### Directions for this task
The output is the lines below from the one with "You are a computer-use" through the one with "Task: Open the noting.com assigned domain", both included, printed exactly and with no other line.

Pixel coordinate grounding data
──────
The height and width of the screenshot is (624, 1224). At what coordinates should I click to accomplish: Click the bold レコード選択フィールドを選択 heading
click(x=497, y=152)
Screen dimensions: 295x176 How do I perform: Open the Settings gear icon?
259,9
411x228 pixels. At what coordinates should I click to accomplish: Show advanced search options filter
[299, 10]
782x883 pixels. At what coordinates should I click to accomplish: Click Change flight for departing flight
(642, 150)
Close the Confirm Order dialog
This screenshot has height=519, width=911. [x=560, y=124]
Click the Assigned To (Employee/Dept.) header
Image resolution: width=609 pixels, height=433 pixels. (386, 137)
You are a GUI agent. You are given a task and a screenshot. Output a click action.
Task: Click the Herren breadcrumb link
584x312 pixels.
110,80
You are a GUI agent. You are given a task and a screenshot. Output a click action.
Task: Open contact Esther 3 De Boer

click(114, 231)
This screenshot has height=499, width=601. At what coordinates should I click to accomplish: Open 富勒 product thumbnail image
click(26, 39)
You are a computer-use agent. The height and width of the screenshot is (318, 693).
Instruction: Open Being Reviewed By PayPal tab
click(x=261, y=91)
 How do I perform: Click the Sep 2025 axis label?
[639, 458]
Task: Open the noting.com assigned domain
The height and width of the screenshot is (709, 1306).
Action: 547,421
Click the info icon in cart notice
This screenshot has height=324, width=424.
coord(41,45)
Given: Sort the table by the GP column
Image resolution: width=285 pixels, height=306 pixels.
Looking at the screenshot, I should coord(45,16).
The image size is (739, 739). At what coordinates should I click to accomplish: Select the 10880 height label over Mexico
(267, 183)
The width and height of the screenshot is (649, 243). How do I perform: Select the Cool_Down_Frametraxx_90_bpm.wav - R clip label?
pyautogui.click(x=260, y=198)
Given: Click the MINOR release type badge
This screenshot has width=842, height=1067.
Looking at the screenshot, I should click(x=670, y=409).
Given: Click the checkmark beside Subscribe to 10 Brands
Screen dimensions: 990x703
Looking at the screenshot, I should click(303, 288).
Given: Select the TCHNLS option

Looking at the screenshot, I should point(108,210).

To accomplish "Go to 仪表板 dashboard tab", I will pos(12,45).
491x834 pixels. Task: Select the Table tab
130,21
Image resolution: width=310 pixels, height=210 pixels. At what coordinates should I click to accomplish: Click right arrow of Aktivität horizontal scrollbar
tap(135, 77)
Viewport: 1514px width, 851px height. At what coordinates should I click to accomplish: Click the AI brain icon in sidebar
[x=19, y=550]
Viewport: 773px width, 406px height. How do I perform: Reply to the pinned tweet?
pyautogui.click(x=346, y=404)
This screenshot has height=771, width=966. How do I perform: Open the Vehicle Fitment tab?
──────
### Task result
You are a computer-use agent. The height and width of the screenshot is (318, 693).
Instruction: Open Being Reviewed By PayPal tab
click(x=261, y=91)
 How do I perform: Click the Sep 2025 axis label?
[639, 458]
Task: Open the noting.com assigned domain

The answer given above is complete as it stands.